Researchers have developed a new technique to optimize quantum annealing, a computational method designed to solve complex optimization problems. The technique, dubbed "ZZ-catalysts," is based on manipulating the energy landscape of the problem, making state configurations far from the optimal solution less energetically favorable. This helps prevent the quantum system from getting trapped in local minima, a common obstacle that limits the efficiency of quantum annealing.
Quantum annealing seeks to solve a problem by encoding its possible states as spin configurations in an energy landscape. The optimal solution corresponds to the global energy minimum. However, the presence of multiple local minima can trap the system, preventing it from reaching the true solution. The new methodology introduces a mathematical framework to understand the connection between energy and Hamming distance (the number of differing spins between configurations) in optimization problems. Using this framework, ZZ-catalysts are built from ground-state patterns of small, frustration-free subproblems.

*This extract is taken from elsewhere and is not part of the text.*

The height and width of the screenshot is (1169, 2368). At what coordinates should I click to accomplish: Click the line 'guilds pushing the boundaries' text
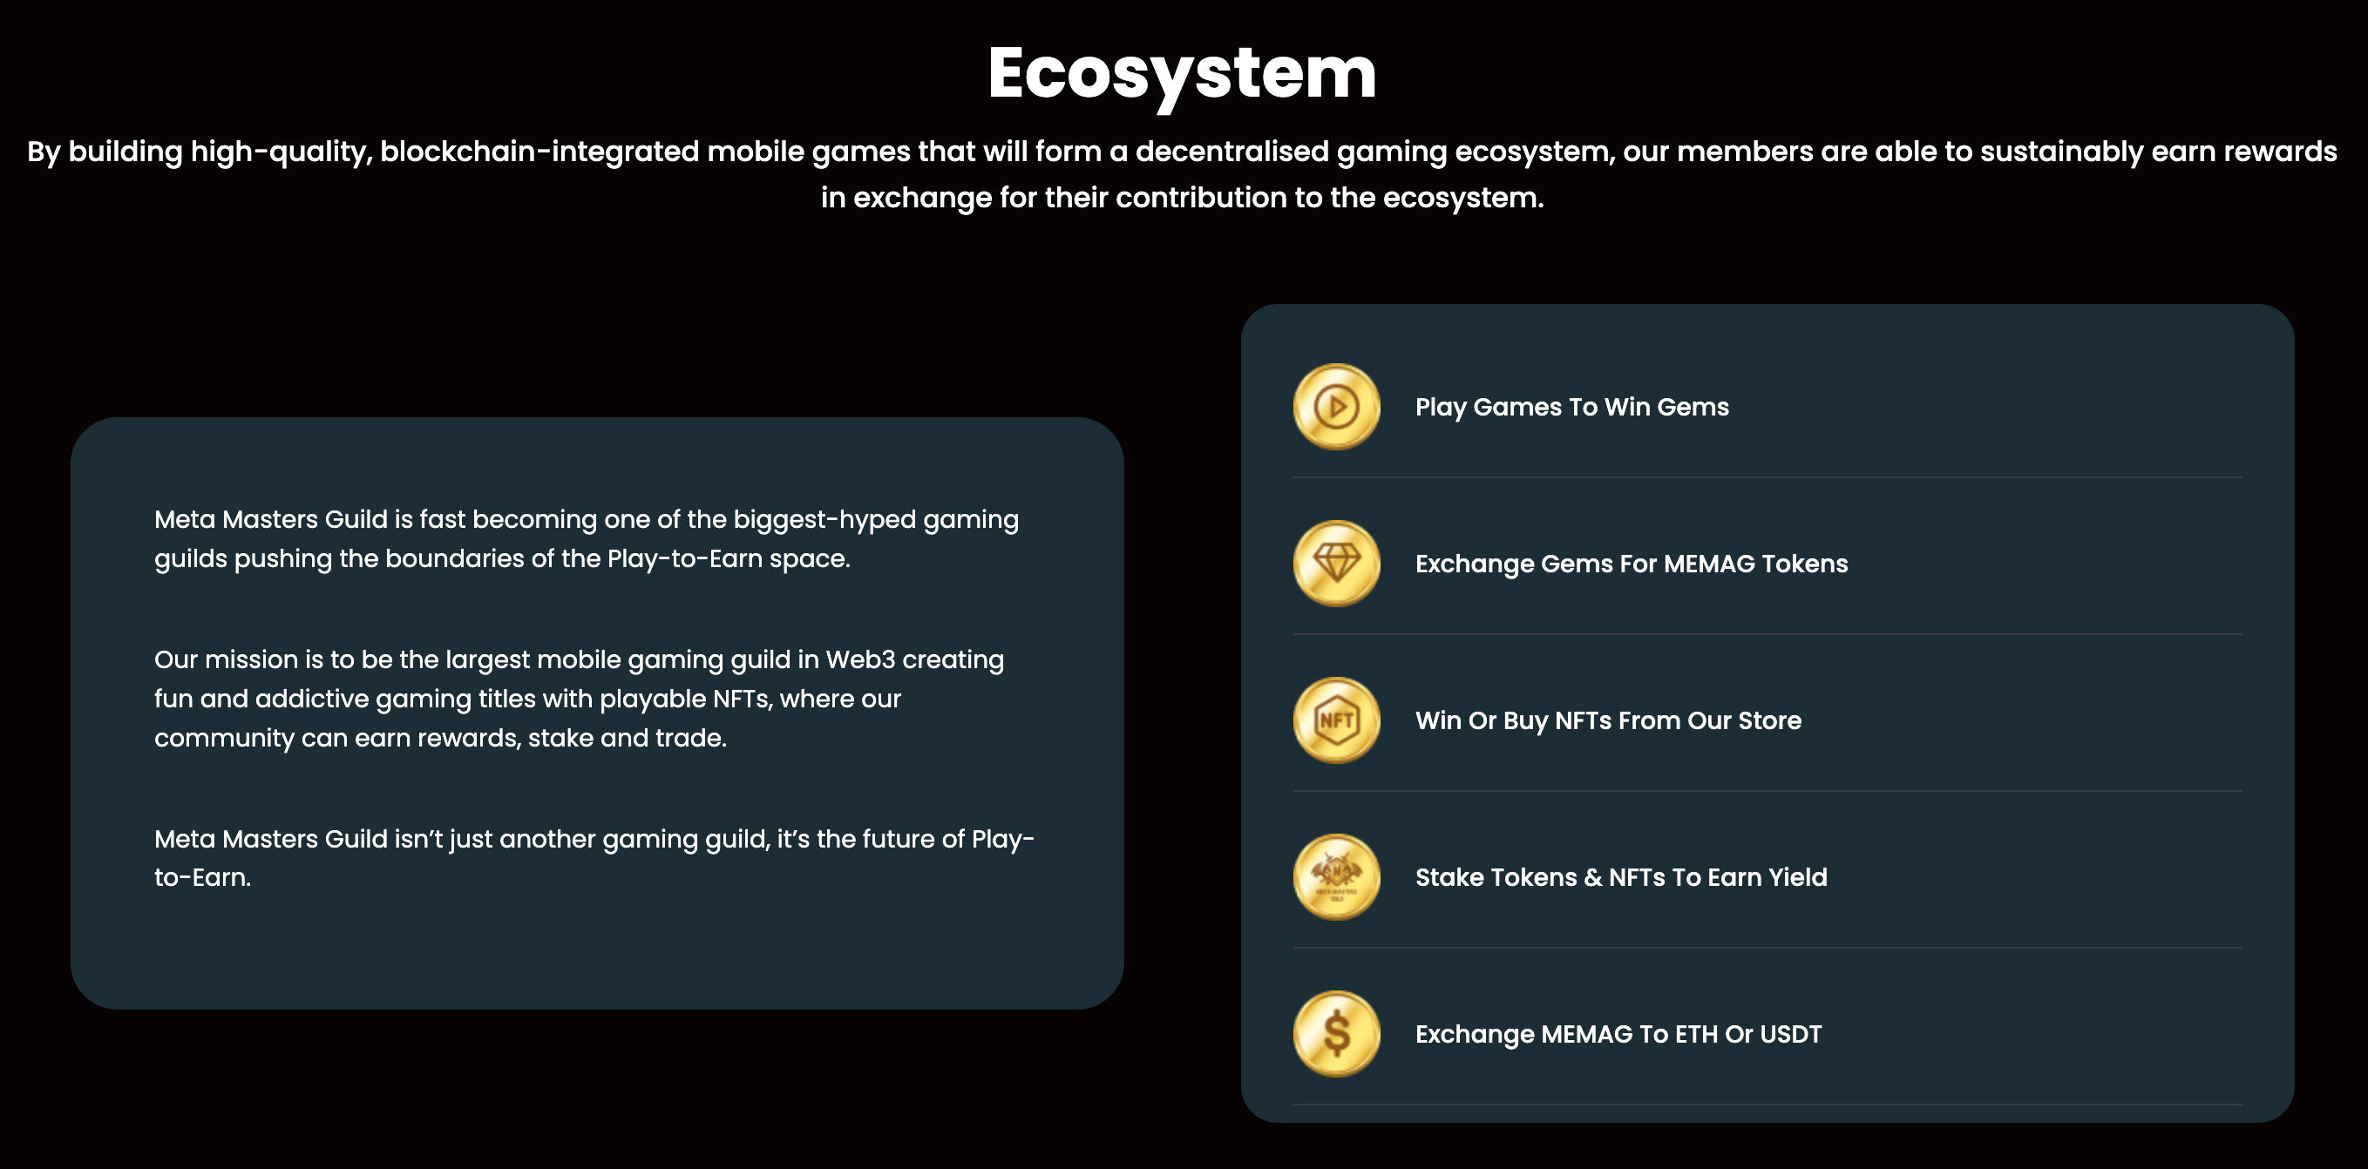(502, 559)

Experiments show that these catalysts multiply the probability of finding near-solutions in short sweeps for sparse problems. Furthermore, the gains persist on fully-connected models, and their effectiveness can be tuned via subproblem choice. This advancement could significantly improve the ability of quantum annealers to tackle large-scale optimization problems, with implications in fields such as logistics, materials design, and drug discovery, where finding optimal configurations is crucial.